Stated task:
Print the lines of the records from the line containing "Where should I" through the end of the records, inclusive, and leave the pictures out of your answer.

Supplied data:
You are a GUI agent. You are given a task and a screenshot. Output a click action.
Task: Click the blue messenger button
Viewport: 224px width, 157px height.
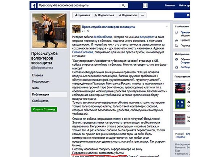[182, 15]
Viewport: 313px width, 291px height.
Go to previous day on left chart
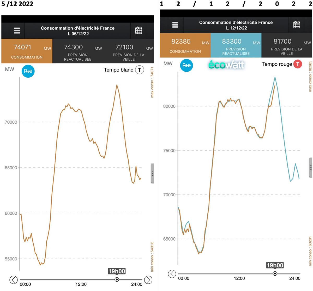point(14,280)
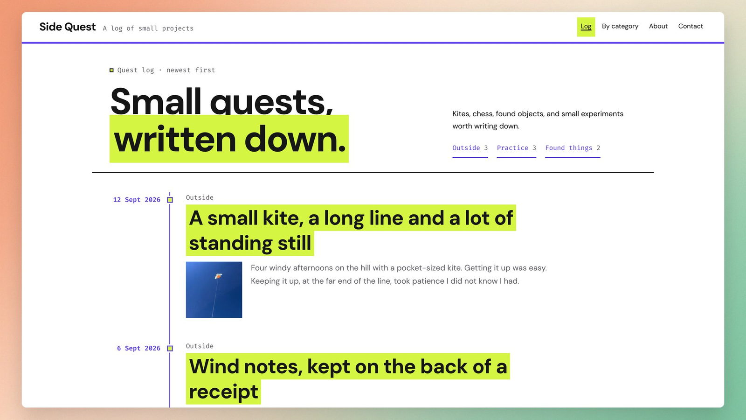
Task: Open the kite photo thumbnail
Action: pos(214,290)
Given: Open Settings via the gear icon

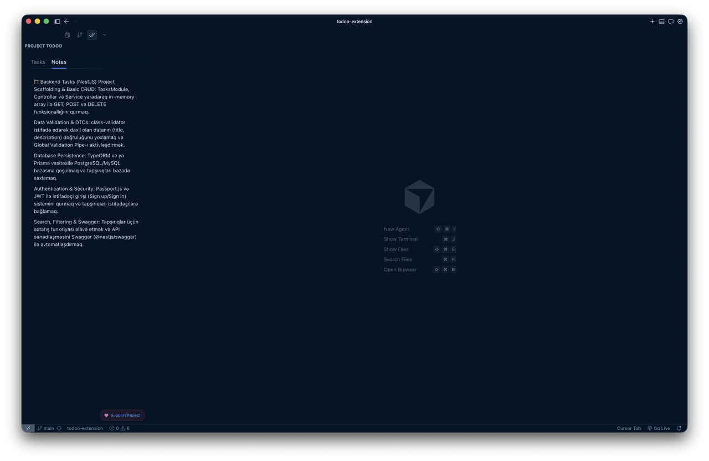Looking at the screenshot, I should pyautogui.click(x=680, y=21).
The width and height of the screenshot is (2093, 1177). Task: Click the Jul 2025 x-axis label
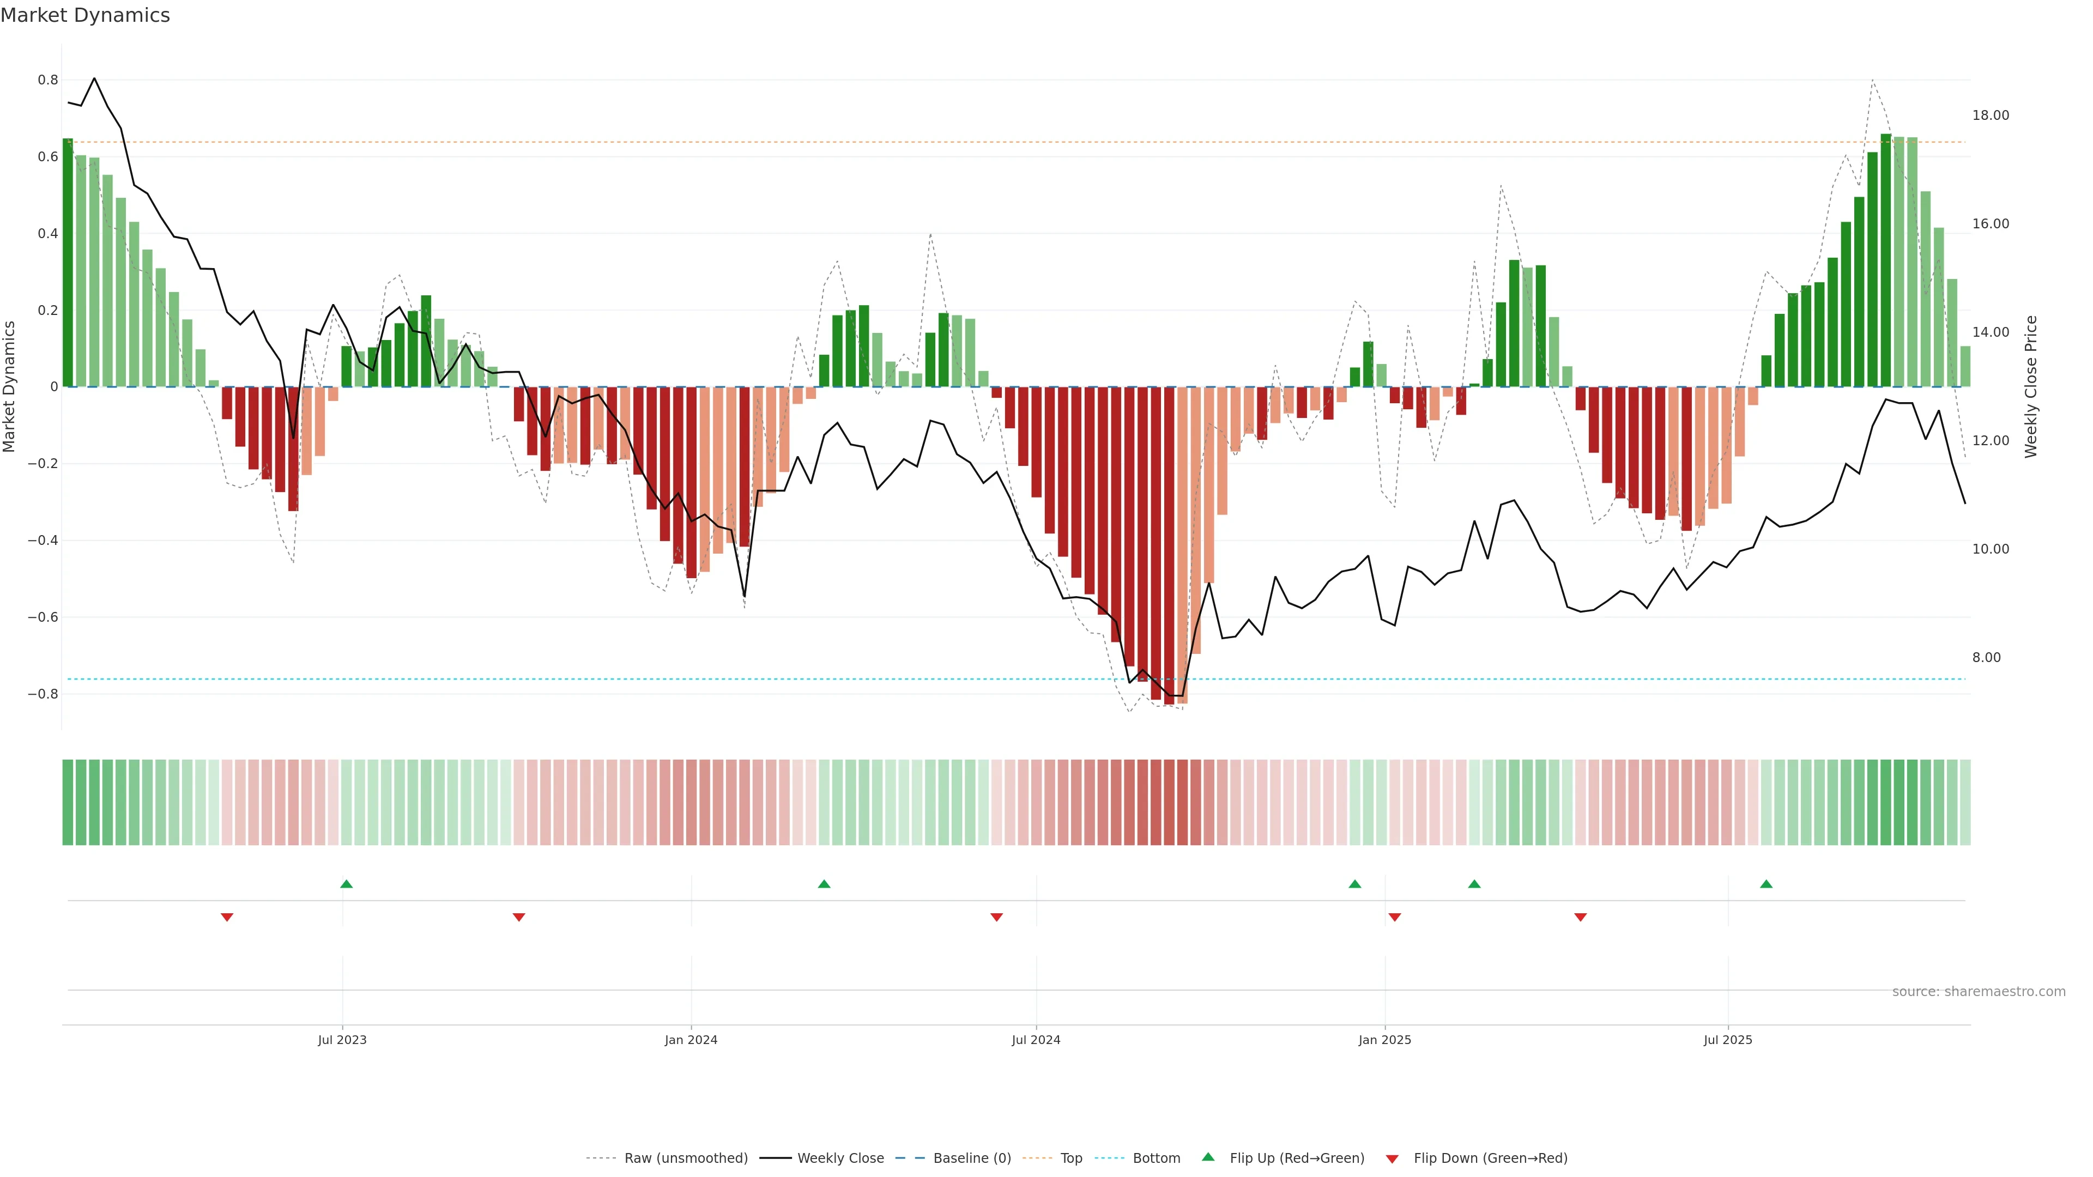[x=1727, y=1040]
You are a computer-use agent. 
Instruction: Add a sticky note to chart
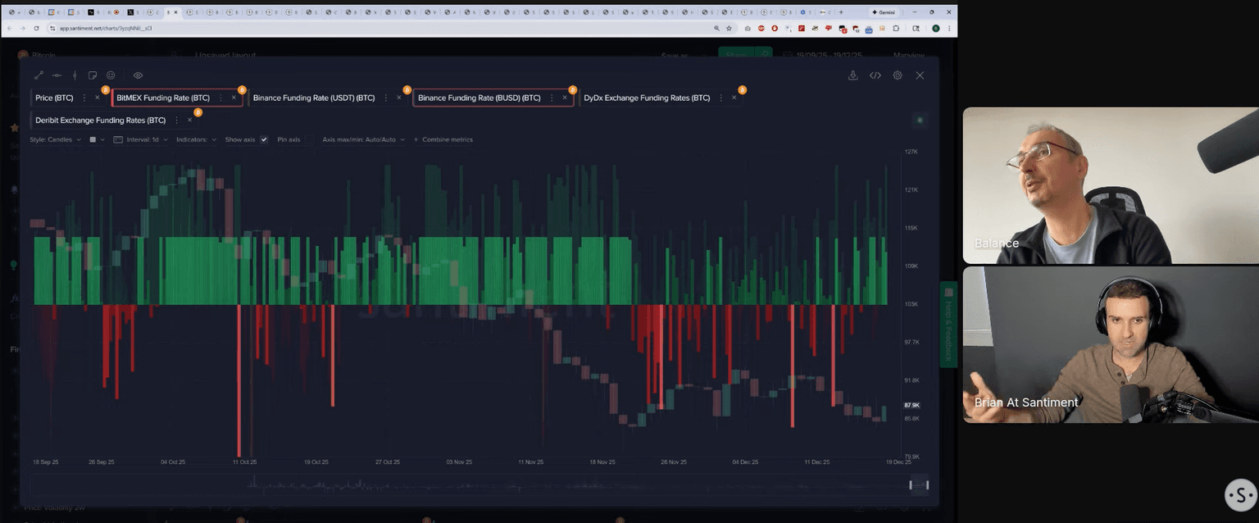(x=93, y=75)

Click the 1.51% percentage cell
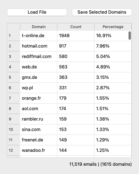[113, 109]
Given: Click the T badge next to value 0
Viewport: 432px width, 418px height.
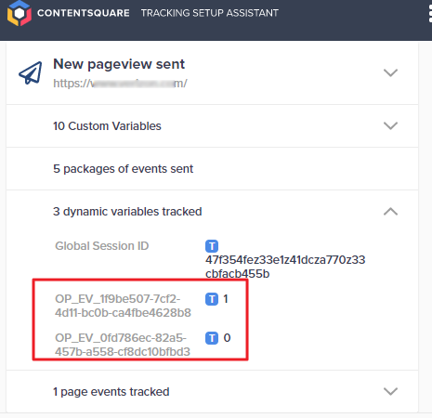Looking at the screenshot, I should [212, 338].
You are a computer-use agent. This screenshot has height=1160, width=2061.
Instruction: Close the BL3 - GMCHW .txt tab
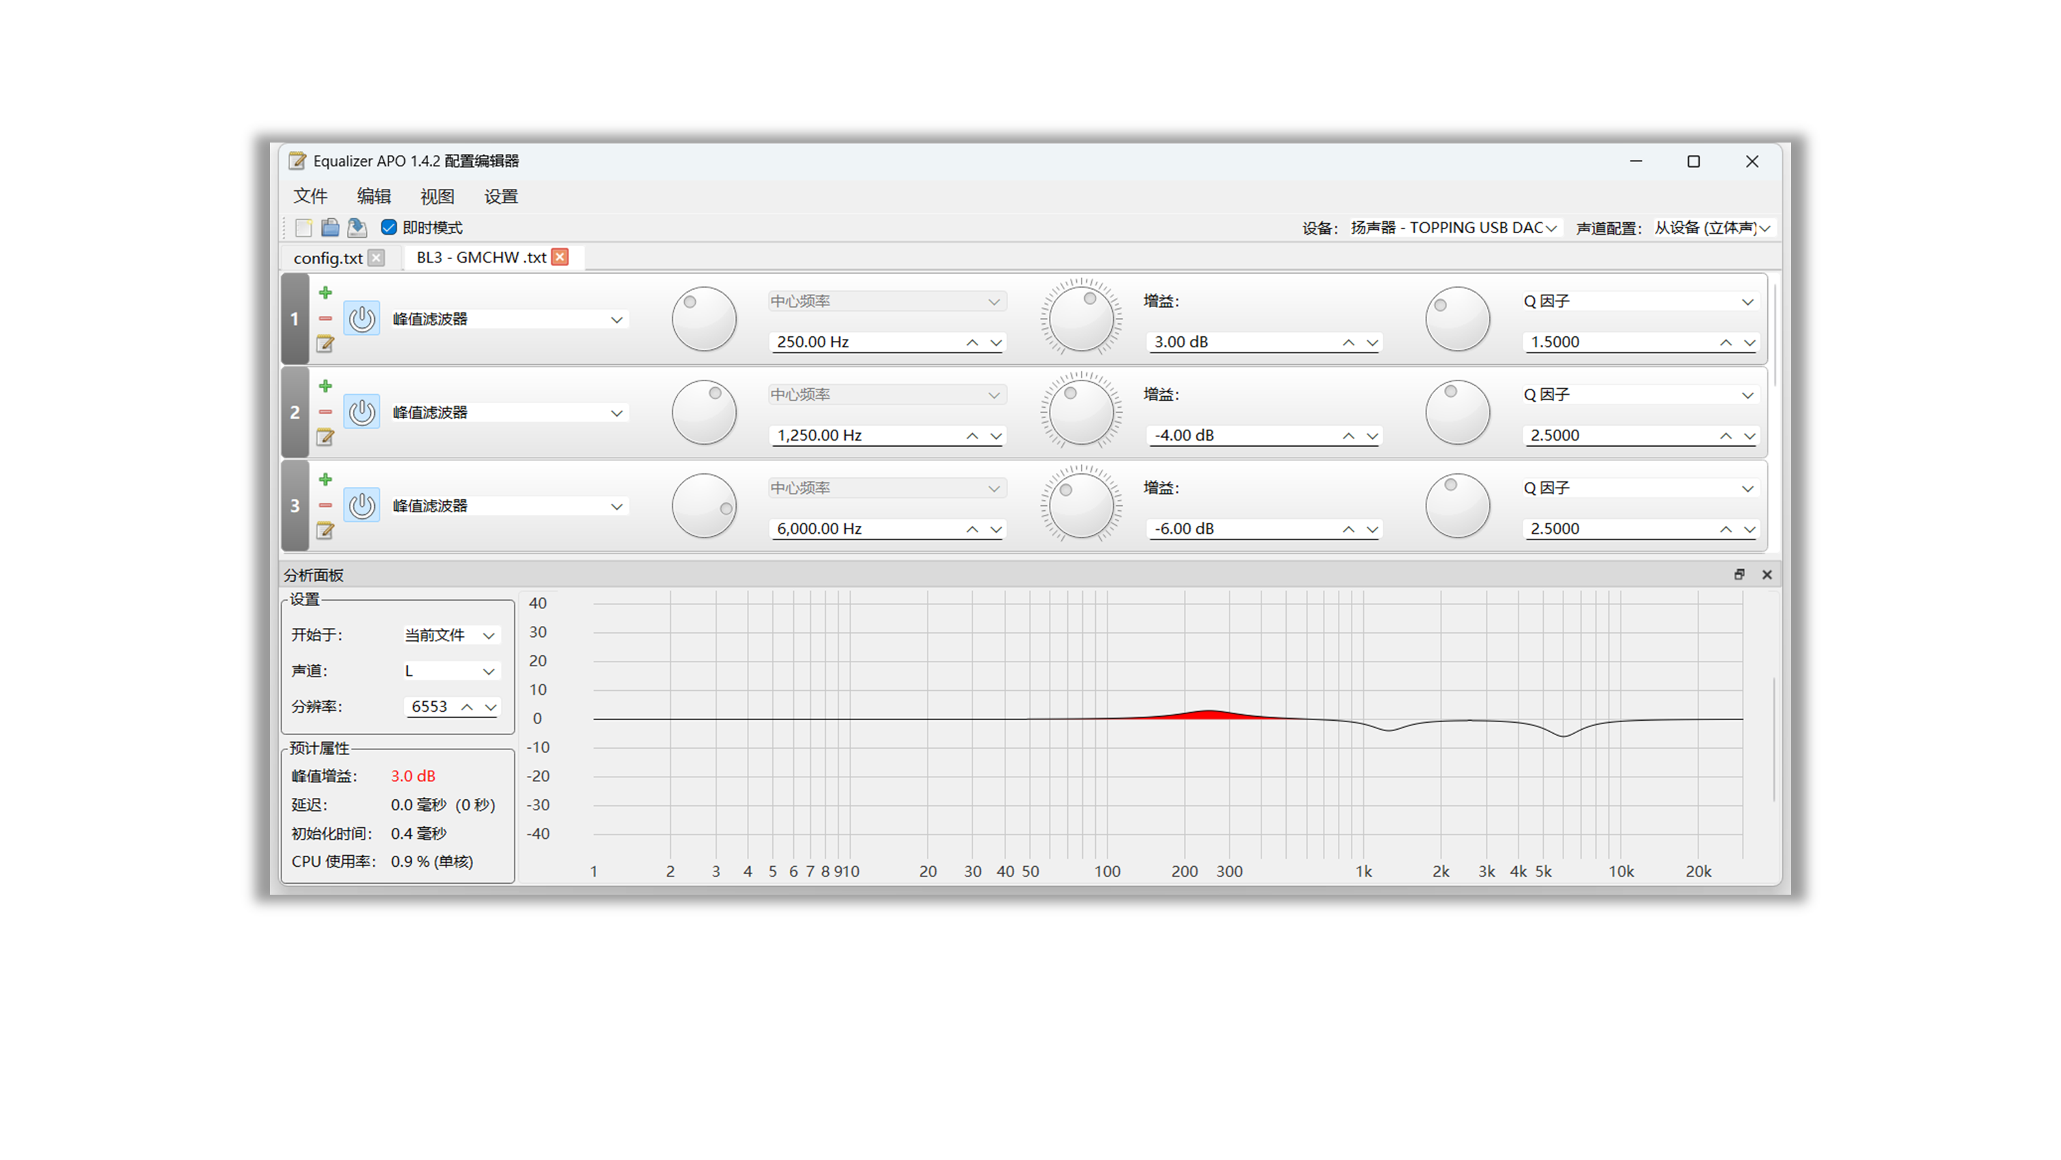[x=561, y=257]

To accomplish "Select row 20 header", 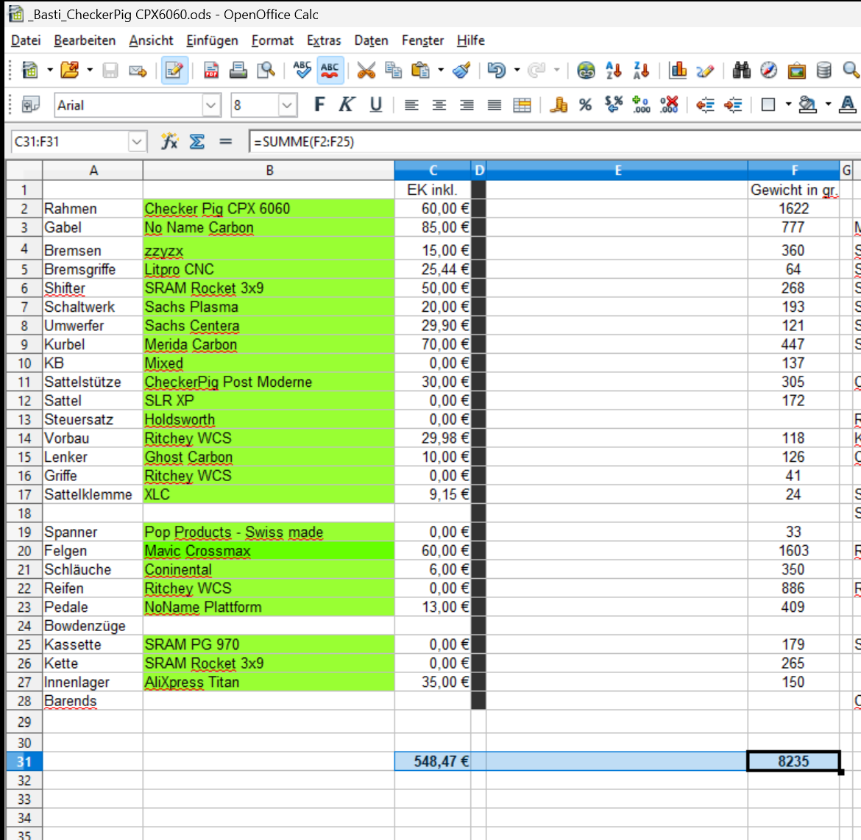I will [24, 551].
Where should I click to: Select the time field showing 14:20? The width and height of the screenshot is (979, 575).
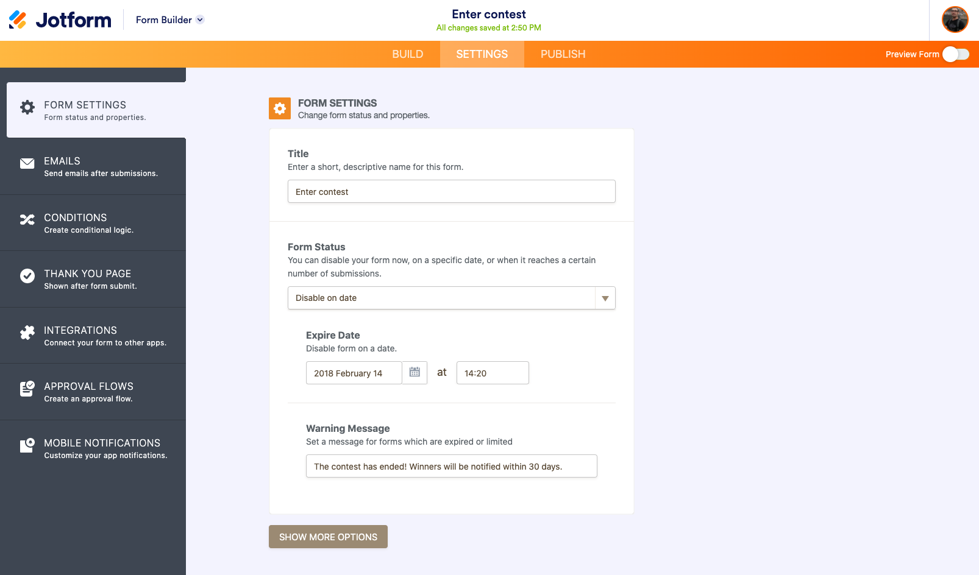pyautogui.click(x=493, y=373)
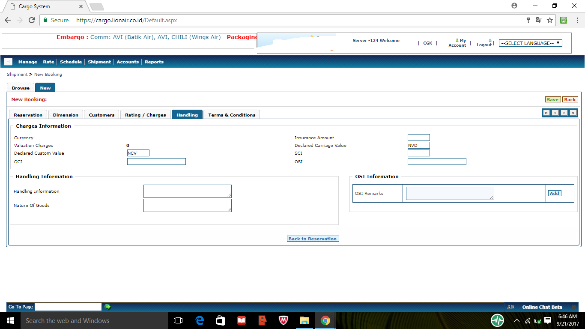Click inside the OSI Remarks field
585x329 pixels.
[450, 193]
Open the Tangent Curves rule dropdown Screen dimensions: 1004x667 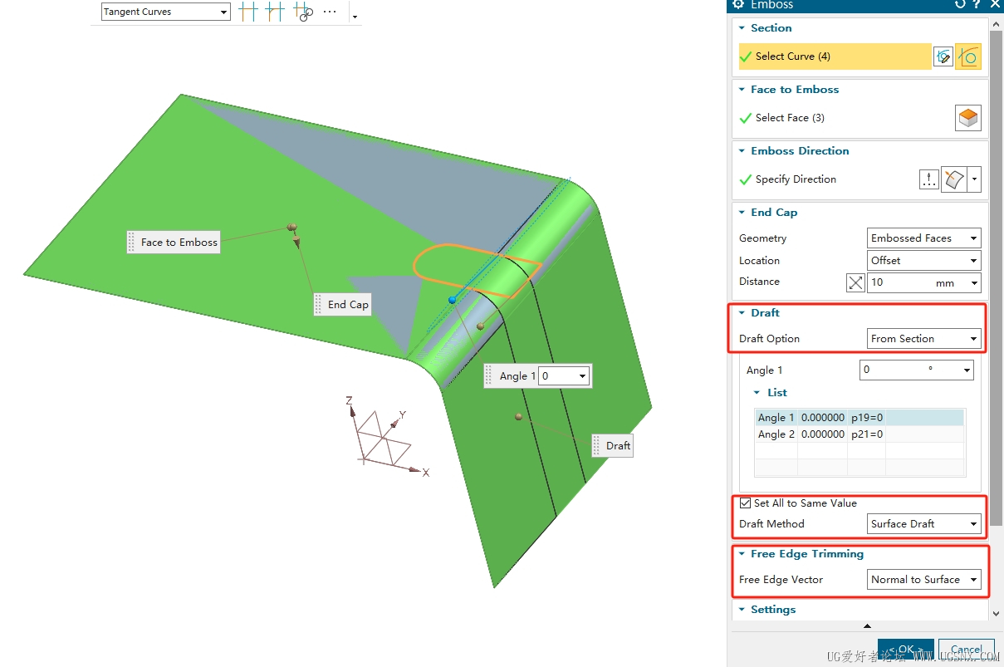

Reply to the exercise:
Where should I click to: Select the time field showing 14:20? The width and height of the screenshot is (979, 575).
pyautogui.click(x=493, y=373)
Click inside the OSI Remarks field
585x329 pixels.
[450, 193]
Open the Tangent Curves rule dropdown Screen dimensions: 1004x667 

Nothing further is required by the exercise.